Ces mesures, bien que louables sur le plan environnemental, ont un coût important pour les agriculteurs européens et français en particulier.
Importation de produits non conformes
En parallèle, l’accord UE-Mercosur ouvrirait la porte à l’importation de produits agricoles ne respectant pas ces normes :
- Utilisation de pesticides interdits en Europe : 30% des pesticides autorisés au Brésil ne sont pas approuvés dans l’UE.
- Risque d’augmentation de la déforestation dans le Mercosur, estimée entre 5 et 25% par an au cours des six premières années suivant l’accord.
- Empreinte carbone élevée due au transport sur de longues distances.
Incohérence des politiques européennesCette situation met en évidence une incohérence flagrante dans les politiques européennes :
- D’un côté, l’UE impose des normes environnementales strictes à ses propres producteurs.
- De l’autre, elle s’apprête à faciliter l’importation de produits ne respectant pas ces mêmes normes.
Cette contradiction soulève des questions sur l’efficacité réelle des politiques environnementales européennes et sur l’équité du traitement entre les producteurs européens et ceux des pays tiers.
L’accord UE-Mercosur représente un défi majeur pour la France, en particulier pour son secteur agricole. Bien que l’accord offre des opportunités d’exportation pour certains secteurs industriels et de services, les risques pour l’agriculture française sont considérables.
La concurrence accrue de produits agricoles moins chers et potentiellement moins réglementés menace la viabilité de nombreuses exploitations françaises. Le paradoxe entre la surréglementation environnementale européenne et l’ouverture des frontières à des produits ne respectant pas ces normes est particulièrement frappant.

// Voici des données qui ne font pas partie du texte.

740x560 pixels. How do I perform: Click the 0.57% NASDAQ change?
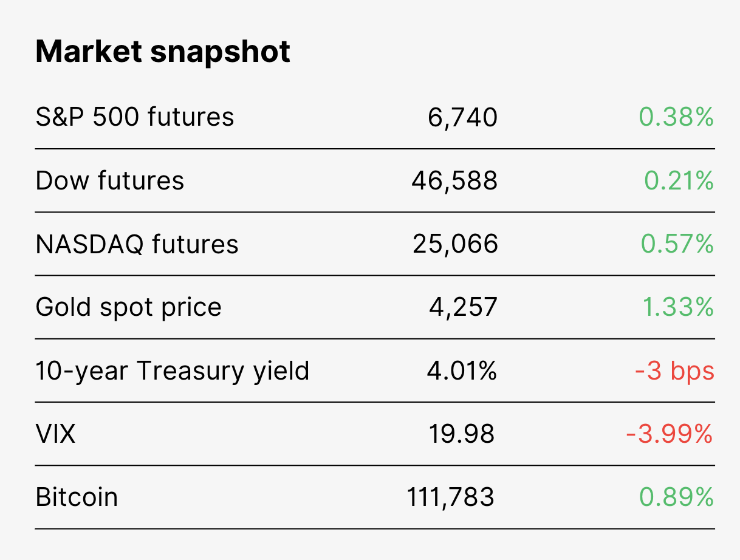[677, 244]
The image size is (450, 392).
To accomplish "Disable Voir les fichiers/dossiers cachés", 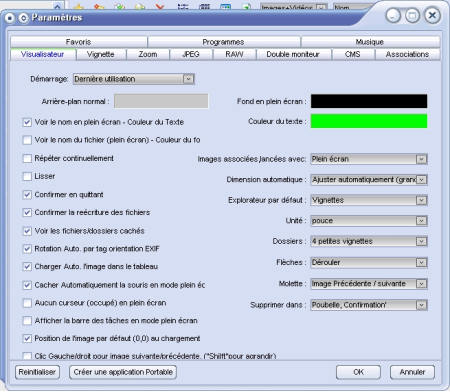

Cette situation soulève des questions légitimes sur la cohérence des politiques européennes et sur leur impact réel en termes de protection de l’environnement et de durabilité. Face à ces enjeux, la France maintient son opposition à l’accord « en l’état », cherchant à mobiliser ses alliés européens pour former une minorité de blocage.
Cependant, la pression pour finaliser l’accord s’intensifie, notamment en raison des changements géopolitiques à venir, comme l’arrivée au pouvoir de Donald Trump aux États-Unis. L’avenir de cet accord reste incertain, mais il est clair que son éventuelle ratification aurait des répercussions profondes sur l’agriculture française et européenne, ainsi que sur la crédibilité des politiques environnementales de l’UE.
Un équilibre délicat devra être trouvé entre les intérêts économiques, les préoccupations environnementales et la protection des agriculteurs européens.